The airfield was entirely laid in grass, except for the incomplete concrete runway, which the Germans had started to build before they left, with banks of excavated earth remaining along each side of the ribbon and but one gap in this mound to allow access to the runway. Passage through this solitary access point did nothing to enhance their chances of an unobserved take-off.
These Dakotas were used for transport purposes and thus equipped with box-like metal metal seats fitted like benches to each side of the fuselage. The metal floor could readily reverberate the slightest sound and a pre-arranged signal for the removal of all footware was given, before they were waved on, to board the lead Dakota. There was no need of appeals for silence in this moment of climactic tension.
Joseph Bernát took his place at the controls, followed by Karel, who slipped into the co-pilot’s seat. Luckily both engines fired instantly, but as the instrument needles sprang into action, they noted with alarm, the extent to which the afternoon test-flight had depleted the fuel tank. It would be touch and go, but a bridge to be crossed later. Meantime, they were just thankful to roar down the runway and soar toward Western skies, away from a still inert Kbely.
Once airborne, the experienced wireless operator made contact with Frankfurt, Germany, which base was under American administration and a rather surprised, but helpful American Air Traffic Controller beamed them on course, to that point, before they passed over and tuned in to R.A.F. Station, Manston, Kent, who were even more surprised to learn of their approach. It was no accident that Manston had been chosen as their goal; most of the men who had seen service with the Royal Air Force had been stationed there and knew it well.

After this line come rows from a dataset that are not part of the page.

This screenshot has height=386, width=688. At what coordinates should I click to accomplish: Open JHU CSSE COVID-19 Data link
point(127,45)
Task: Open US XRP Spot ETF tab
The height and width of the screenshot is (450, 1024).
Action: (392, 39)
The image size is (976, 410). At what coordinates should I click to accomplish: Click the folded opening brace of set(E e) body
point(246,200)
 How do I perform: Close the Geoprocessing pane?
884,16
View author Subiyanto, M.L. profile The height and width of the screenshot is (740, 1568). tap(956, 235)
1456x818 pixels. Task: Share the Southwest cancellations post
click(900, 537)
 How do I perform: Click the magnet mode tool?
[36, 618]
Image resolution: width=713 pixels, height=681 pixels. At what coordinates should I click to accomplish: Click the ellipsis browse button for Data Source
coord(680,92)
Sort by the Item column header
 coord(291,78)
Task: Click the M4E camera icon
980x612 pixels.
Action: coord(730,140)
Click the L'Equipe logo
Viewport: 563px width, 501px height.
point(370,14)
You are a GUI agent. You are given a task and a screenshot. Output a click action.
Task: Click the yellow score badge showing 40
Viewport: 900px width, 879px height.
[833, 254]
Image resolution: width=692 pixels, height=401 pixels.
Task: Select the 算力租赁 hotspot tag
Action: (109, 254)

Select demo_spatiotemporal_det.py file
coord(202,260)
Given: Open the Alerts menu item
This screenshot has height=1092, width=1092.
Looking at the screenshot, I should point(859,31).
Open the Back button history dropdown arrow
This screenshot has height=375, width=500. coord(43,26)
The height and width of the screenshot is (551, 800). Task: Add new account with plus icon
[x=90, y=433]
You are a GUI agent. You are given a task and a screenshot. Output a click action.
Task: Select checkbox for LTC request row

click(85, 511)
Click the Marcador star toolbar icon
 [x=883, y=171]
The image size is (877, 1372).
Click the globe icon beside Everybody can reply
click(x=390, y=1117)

In the dank fuselage the cold was intense and the passengers huddled together in an attempt to keep warm. From time to time, a bottle of whisky was passed round to help ward off the chill, its purpose strictly medicinal, for it was much too premature to anticipate a celebration.
On the flight deck anxious eyes were riveted upon the fuel gauge and when they were still only mid-way across the English Channel, the needle registered empty. They positively willed the ‘plane onwards, across the coastline and down on to the far reaches of Manston Aerodrome. No sooner were all wheels on the ground, than the engines cut out, the tanks bone dry.
But no matter that they were unable to obey taxiing instructions to an allotted dispersal point – miraculously they had done it. The months of planning, the last-minute setbacks, the discomfort and suspense of the four-hour long flight, were all now behind them. Relief gave way to exuberance as the two women, two young boys and seventeen men tumbled from the ‘plane with excited cries of “Hooray, freedom. We have arrived,” and “It’s wonderful to be in England.”
Even as they had touched down, a large R.A.F. lorry was on its way to meet them and, in the charge of a somewhat overwhelmed Duty Officer, they were taken to the Mess. There, the first question asked of them was whether they carried any firearms and after a blanket had been spread they gladly surrendered the considerable little arsenal, for which they had no further need. A welcome meal followed, then they slept, tranquil at last, in the certainty that here no intruder might pounce and bring terror to their hearts.